WHAT NEEDS TO BE DONE: The line containing "The height and" and every line after it to the end of the records: set those down exactly, without any pictures.

** Opening STORED DATA block **

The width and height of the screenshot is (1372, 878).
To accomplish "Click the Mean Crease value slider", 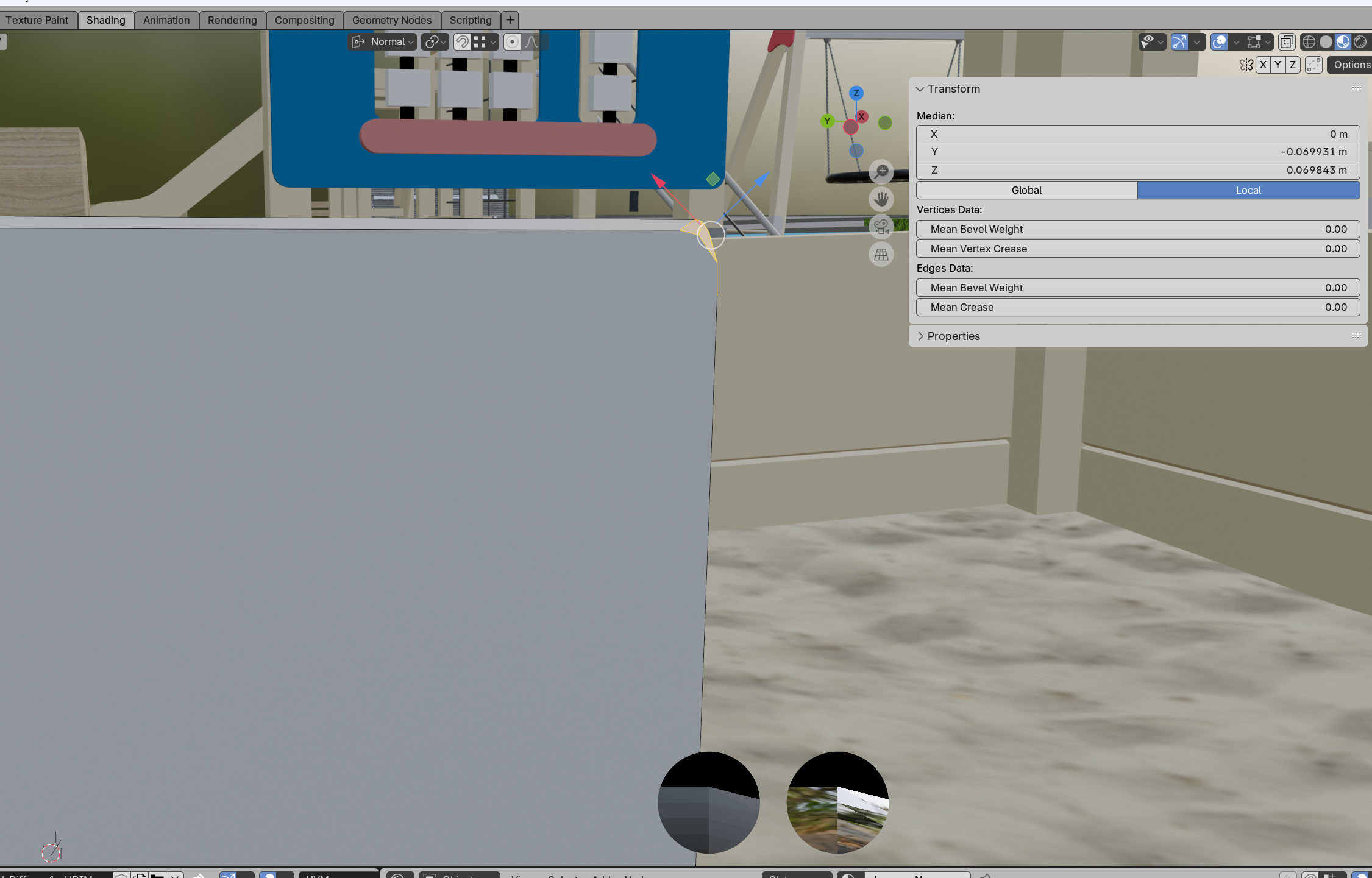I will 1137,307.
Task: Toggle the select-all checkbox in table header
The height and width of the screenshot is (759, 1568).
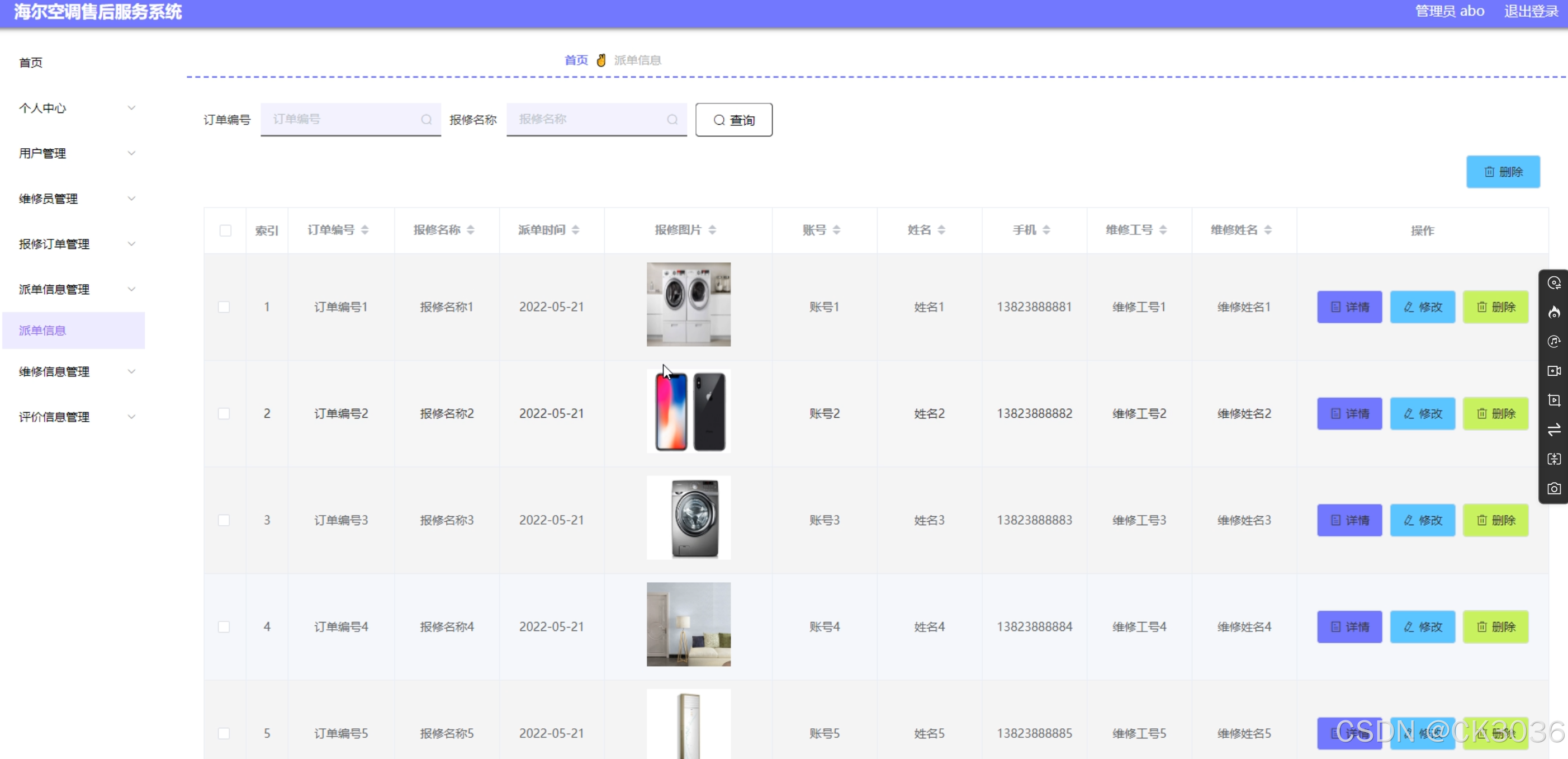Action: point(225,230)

** Closing STORED DATA block **

EXERCISE RESULT:
The height and width of the screenshot is (759, 1568).
Action: point(225,230)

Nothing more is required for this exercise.